What needs to be done: Reproduce every line of the data below word for word, leaving out the pictures.

(Screen grounding data)
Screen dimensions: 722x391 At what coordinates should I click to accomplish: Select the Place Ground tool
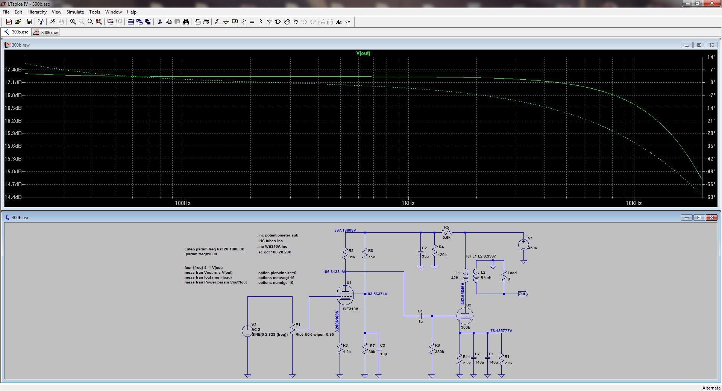pos(226,22)
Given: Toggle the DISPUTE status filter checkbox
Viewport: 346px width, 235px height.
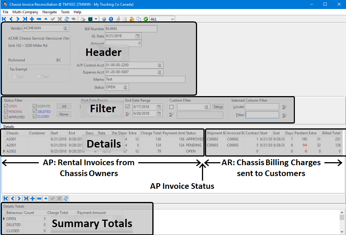Looking at the screenshot, I should (x=35, y=106).
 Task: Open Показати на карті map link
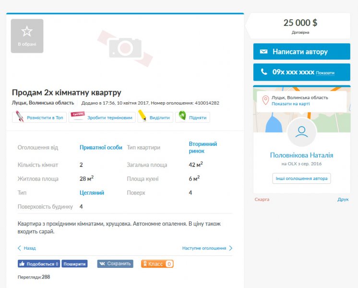(290, 104)
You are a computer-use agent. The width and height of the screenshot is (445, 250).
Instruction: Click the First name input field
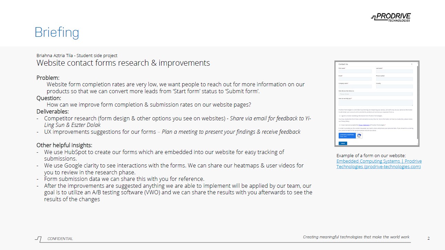click(355, 72)
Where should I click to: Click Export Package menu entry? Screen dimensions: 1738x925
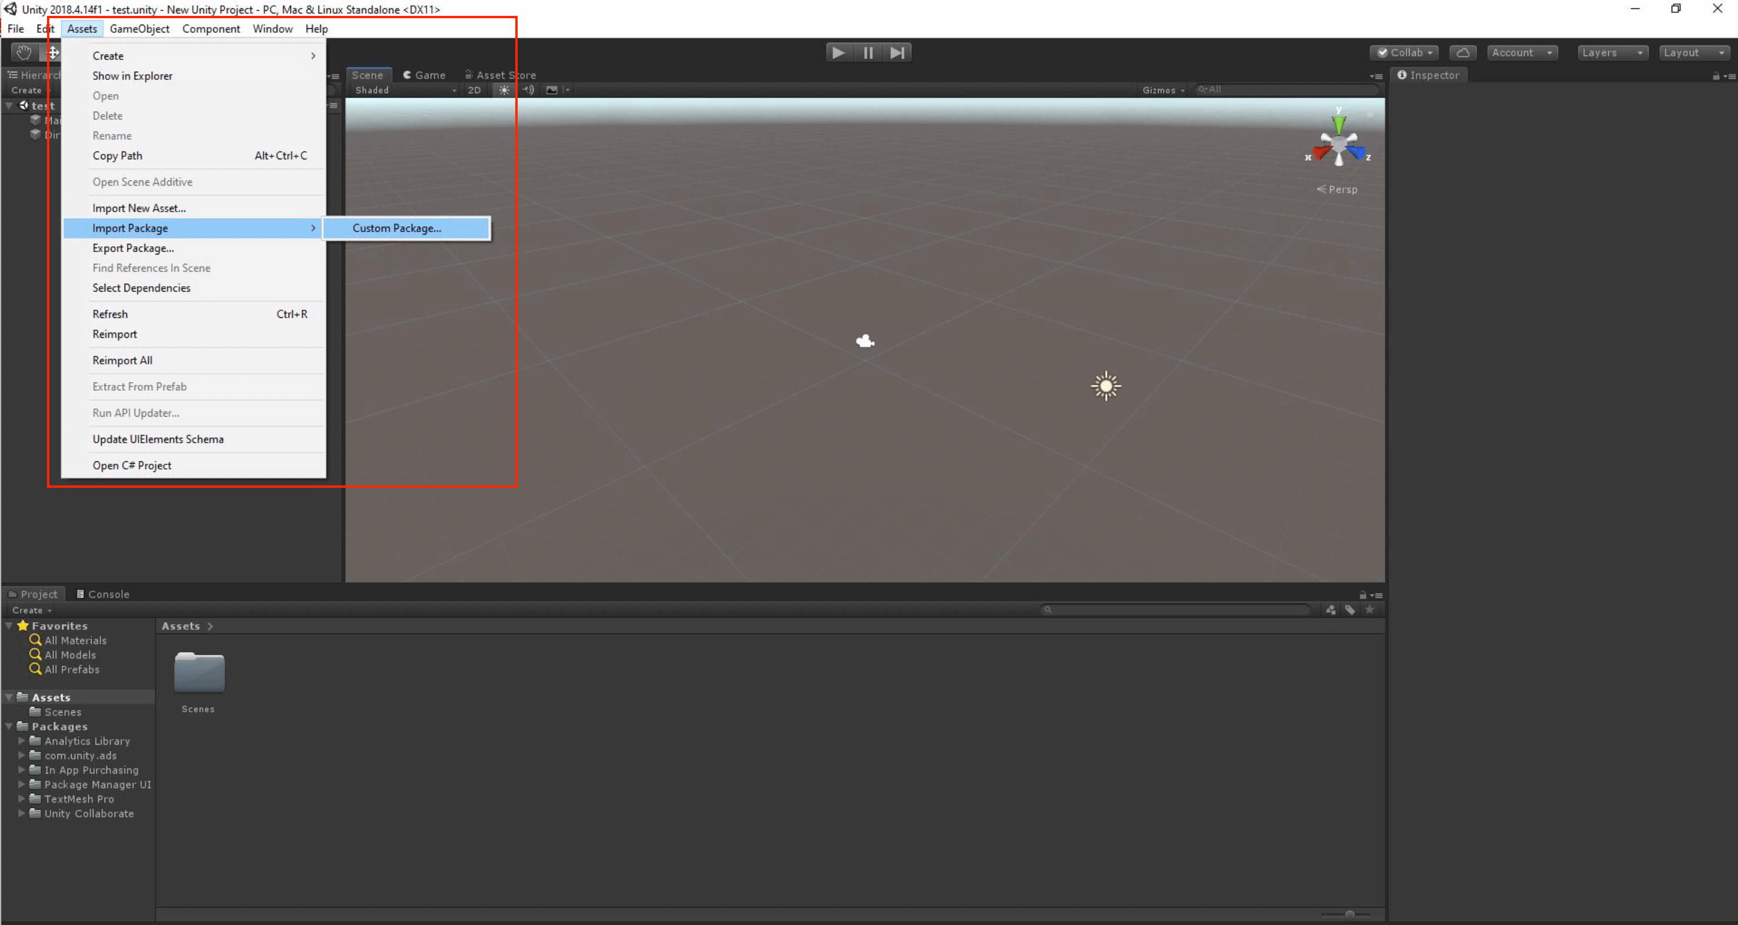pyautogui.click(x=133, y=248)
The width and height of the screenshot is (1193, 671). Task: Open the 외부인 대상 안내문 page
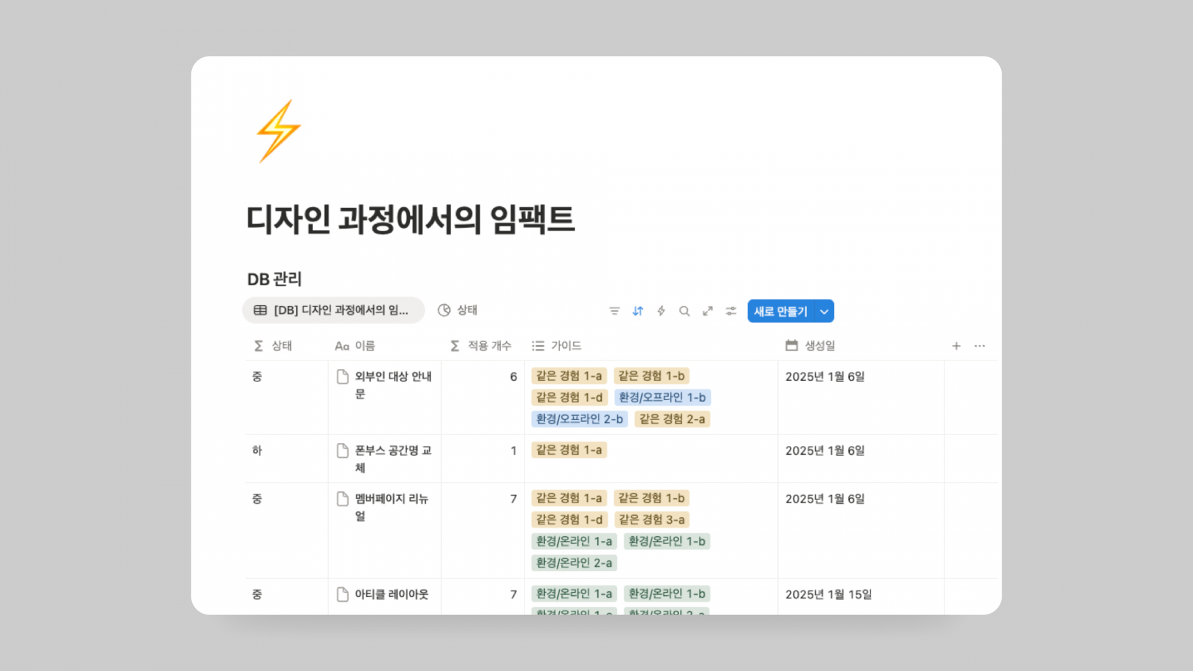(x=392, y=377)
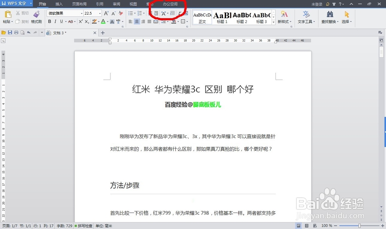The image size is (386, 229).
Task: Switch to the 插入 (Insert) ribbon tab
Action: [59, 4]
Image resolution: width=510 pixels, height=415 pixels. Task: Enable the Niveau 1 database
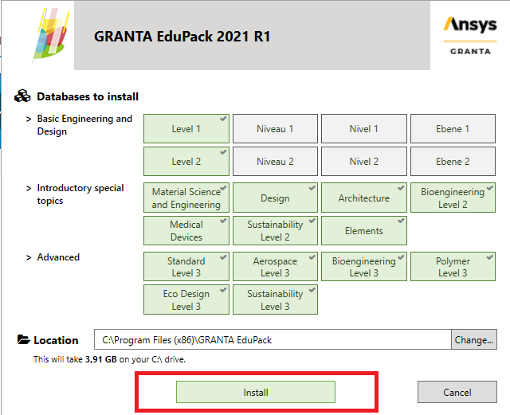[275, 129]
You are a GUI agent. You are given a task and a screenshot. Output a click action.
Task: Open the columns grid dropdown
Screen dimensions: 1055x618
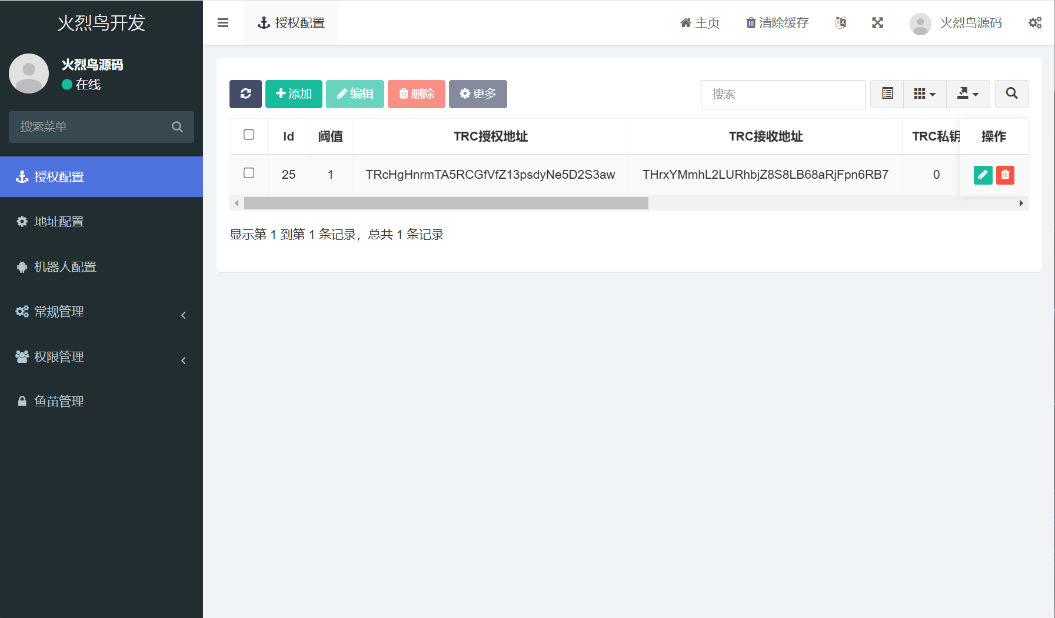click(924, 94)
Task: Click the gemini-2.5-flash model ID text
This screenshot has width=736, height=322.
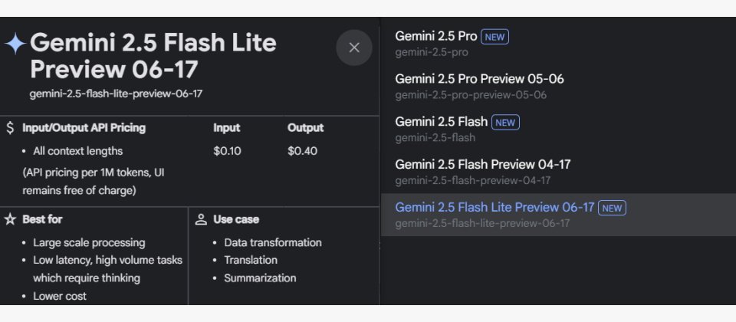Action: point(435,138)
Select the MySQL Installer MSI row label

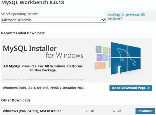[43, 88]
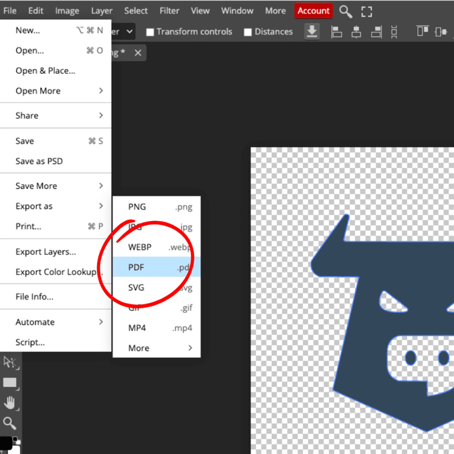Screen dimensions: 454x454
Task: Choose Save as PSD from File menu
Action: click(39, 161)
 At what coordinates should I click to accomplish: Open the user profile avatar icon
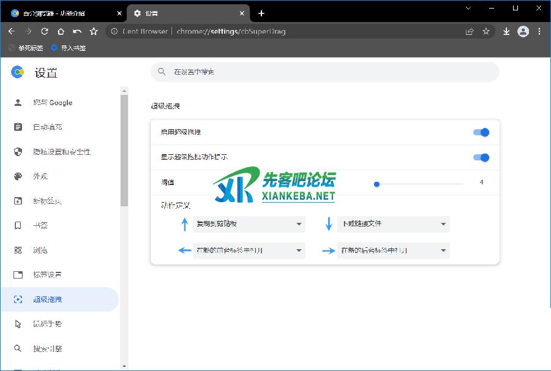(x=523, y=31)
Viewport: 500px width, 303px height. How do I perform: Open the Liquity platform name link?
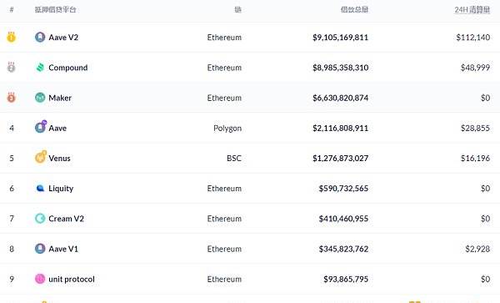point(61,189)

Answer for the task:
Screen dimensions: 722x391 At what coordinates should I click to accomplish: Select the Place Ground tool
pos(226,22)
Given: Toggle the DISPUTE status filter checkbox
Viewport: 346px width, 235px height.
Looking at the screenshot, I should (x=35, y=106).
 Task: Open Показати на карті map link
(290, 104)
You are a computer-use agent. The width and height of the screenshot is (445, 250).
Instruction: Click the First name input field
click(355, 72)
Where should I click to: Click Export Package menu entry? Screen dimensions: 1738x925
pyautogui.click(x=133, y=248)
The width and height of the screenshot is (1193, 671). Task: Open the 외부인 대상 안내문 page
(x=392, y=377)
The image size is (386, 229).
Task: Switch to the 插入 (Insert) ribbon tab
Action: [59, 4]
Image resolution: width=510 pixels, height=415 pixels. Task: Enable the Niveau 1 database
[275, 129]
You are a GUI agent. You are given a task and a screenshot. Output a click action.
Task: Open the columns grid dropdown
Screen dimensions: 1055x618
click(924, 94)
Task: Click the gemini-2.5-flash model ID text
This screenshot has width=736, height=322.
Action: point(435,138)
Select the MySQL Installer MSI row label

[43, 88]
Screen dimensions: 454x454
Task: Choose Save as PSD from File menu
Action: click(39, 161)
 At what coordinates should I click to accomplish: Open the user profile avatar icon
(x=523, y=31)
Viewport: 500px width, 303px height. How do I perform: Open the Liquity platform name link?
point(61,189)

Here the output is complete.